#### To do:
Which lines of the data hold the word "height"? Copy all of them.

#### Available data:
= = = =
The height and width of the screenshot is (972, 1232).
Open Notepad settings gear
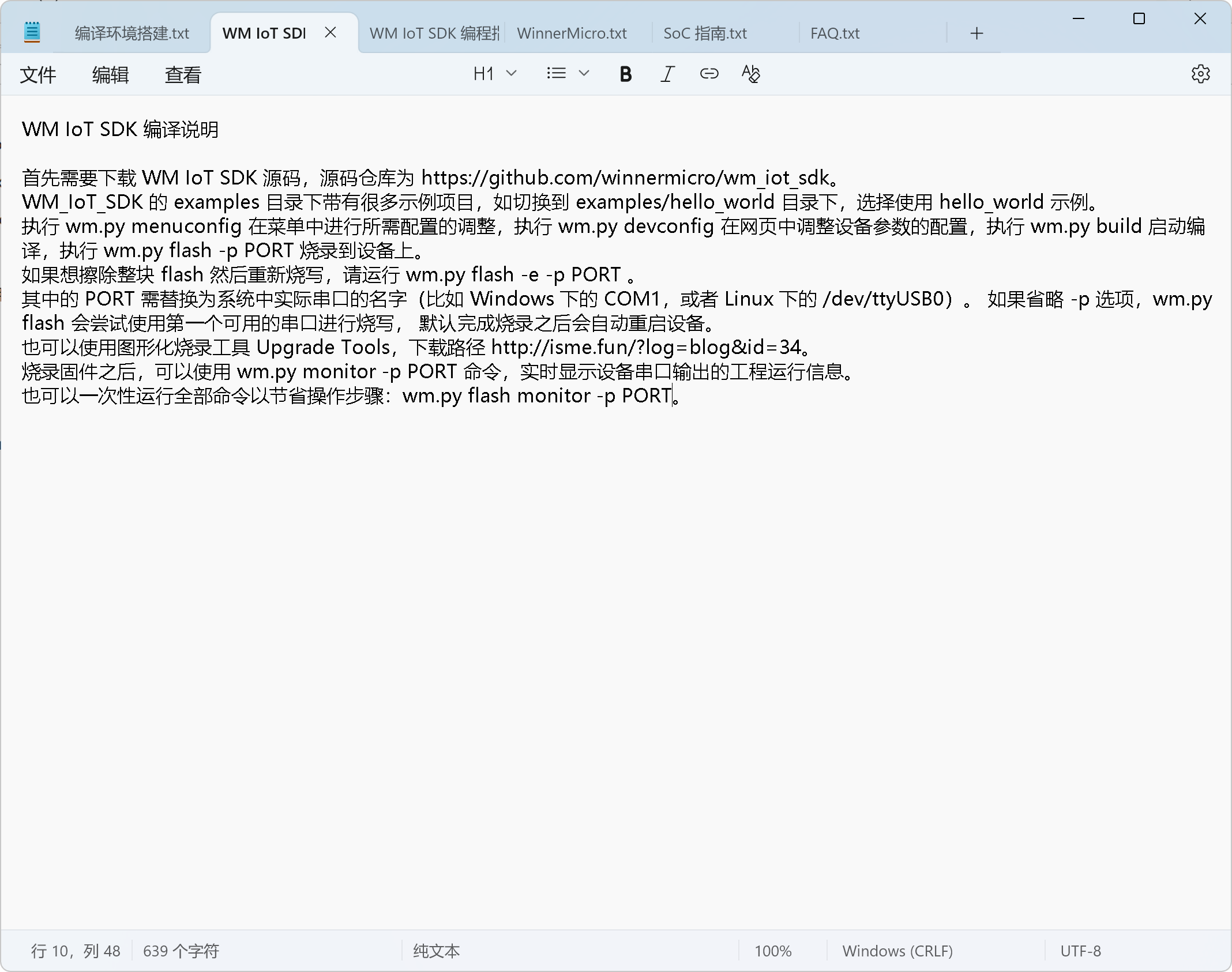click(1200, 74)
= = = =
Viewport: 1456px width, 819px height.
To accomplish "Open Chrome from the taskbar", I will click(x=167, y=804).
= = = =
#### Answer to this task:
The height and width of the screenshot is (972, 1232).
Viewport: 1456px width, 819px height.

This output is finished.